In the original experiments, PGO waves (or P waves in rodent models) are found by placing electrodes inside the brain, next to either the pons, lateral geniculate nuclei, or occipital lobe. Along with electroencephalography (EEG) recording techniques, scientists are also able to show the correlation between other brain waves associated with REM sleep and PGO waves.

Although scientists know they exist, PGO waves have not been detected in healthy humans due to the ethical concerns about accessing these areas where the readings need to be taken from. However, advances in deep brain stimulation has made it possible to put electrodes inside the brains of humans with different pathologies and make EEG recordings of different nuclei.
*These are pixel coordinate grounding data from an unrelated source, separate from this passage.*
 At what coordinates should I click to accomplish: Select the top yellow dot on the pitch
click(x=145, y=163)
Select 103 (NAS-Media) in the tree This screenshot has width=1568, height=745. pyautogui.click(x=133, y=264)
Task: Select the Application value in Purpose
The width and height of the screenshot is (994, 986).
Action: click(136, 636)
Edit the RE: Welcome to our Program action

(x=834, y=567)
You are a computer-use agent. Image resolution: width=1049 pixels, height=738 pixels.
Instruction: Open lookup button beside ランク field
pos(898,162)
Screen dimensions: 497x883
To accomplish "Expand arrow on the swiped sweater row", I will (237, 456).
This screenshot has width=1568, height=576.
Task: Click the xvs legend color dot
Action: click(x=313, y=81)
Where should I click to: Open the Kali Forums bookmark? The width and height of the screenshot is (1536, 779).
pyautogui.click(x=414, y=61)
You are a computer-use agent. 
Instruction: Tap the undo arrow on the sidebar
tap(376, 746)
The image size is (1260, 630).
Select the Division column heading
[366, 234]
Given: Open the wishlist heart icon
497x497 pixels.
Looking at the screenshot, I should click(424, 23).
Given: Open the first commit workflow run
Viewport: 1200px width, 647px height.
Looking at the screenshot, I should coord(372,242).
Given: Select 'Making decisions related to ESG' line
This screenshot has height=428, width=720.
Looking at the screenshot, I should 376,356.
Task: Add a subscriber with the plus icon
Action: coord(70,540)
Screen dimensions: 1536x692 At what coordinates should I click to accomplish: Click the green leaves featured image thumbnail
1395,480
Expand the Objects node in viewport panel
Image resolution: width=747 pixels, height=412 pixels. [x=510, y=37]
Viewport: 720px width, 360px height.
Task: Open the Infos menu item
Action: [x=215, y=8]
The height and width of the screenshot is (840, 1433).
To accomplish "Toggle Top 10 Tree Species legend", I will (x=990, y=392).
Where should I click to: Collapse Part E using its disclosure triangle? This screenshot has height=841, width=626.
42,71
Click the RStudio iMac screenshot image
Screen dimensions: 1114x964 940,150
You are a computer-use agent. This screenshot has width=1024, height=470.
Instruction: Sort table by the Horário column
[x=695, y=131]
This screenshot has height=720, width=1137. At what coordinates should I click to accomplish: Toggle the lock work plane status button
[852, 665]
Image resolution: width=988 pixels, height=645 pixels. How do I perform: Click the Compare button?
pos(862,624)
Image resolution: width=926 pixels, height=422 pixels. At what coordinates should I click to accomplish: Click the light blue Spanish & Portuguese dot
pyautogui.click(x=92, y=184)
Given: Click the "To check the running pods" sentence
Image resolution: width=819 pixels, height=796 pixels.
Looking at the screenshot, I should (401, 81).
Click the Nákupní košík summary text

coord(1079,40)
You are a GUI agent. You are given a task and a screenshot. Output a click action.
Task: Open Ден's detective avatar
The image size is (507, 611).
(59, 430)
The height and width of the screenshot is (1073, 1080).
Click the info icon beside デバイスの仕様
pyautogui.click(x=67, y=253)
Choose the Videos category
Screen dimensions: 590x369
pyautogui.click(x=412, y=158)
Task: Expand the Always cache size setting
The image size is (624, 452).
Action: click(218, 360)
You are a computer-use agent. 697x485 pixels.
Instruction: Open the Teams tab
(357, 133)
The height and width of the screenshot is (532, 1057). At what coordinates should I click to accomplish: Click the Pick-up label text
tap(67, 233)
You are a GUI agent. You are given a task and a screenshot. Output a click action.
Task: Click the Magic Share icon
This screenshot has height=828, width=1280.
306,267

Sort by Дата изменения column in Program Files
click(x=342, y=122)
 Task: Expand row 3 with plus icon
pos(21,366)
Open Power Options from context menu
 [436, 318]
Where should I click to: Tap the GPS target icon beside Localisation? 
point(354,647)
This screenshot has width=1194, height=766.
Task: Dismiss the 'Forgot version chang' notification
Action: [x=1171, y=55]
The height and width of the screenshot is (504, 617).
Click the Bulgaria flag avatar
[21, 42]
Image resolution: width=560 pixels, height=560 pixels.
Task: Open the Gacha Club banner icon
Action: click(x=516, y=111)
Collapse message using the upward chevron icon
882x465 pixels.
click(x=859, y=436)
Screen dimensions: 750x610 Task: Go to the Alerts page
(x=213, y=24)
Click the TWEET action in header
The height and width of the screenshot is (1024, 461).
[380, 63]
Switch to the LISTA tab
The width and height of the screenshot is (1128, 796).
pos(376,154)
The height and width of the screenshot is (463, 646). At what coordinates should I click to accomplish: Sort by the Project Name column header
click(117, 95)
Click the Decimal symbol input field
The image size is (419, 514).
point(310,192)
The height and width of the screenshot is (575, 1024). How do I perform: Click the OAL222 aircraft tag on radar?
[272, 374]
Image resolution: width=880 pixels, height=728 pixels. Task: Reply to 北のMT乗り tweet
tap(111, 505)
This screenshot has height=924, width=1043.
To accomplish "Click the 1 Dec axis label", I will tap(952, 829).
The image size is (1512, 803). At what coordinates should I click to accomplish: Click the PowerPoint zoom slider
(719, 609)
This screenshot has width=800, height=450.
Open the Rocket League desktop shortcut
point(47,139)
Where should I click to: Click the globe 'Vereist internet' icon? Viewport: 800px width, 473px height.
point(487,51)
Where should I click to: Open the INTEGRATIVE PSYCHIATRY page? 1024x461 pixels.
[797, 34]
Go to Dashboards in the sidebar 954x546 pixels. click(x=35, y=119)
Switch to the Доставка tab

Due to the similarities with the animal models, we can infer that PGO waves are happening at the same frequency in human EEGs.[7][8] Thus, scientists can infer that PGO waves exist in humans.

Mechanism for generation and propagation

The neurophysiological studies on PGO waves conclude that the generation of these waves resides in a collection of neurons located in the pons, regardless of species research is done on.[9] From this point, the neurons branch out in a network that leads the phasic electrical signal toward the lateral geniculate nucleus and the occipital lobe.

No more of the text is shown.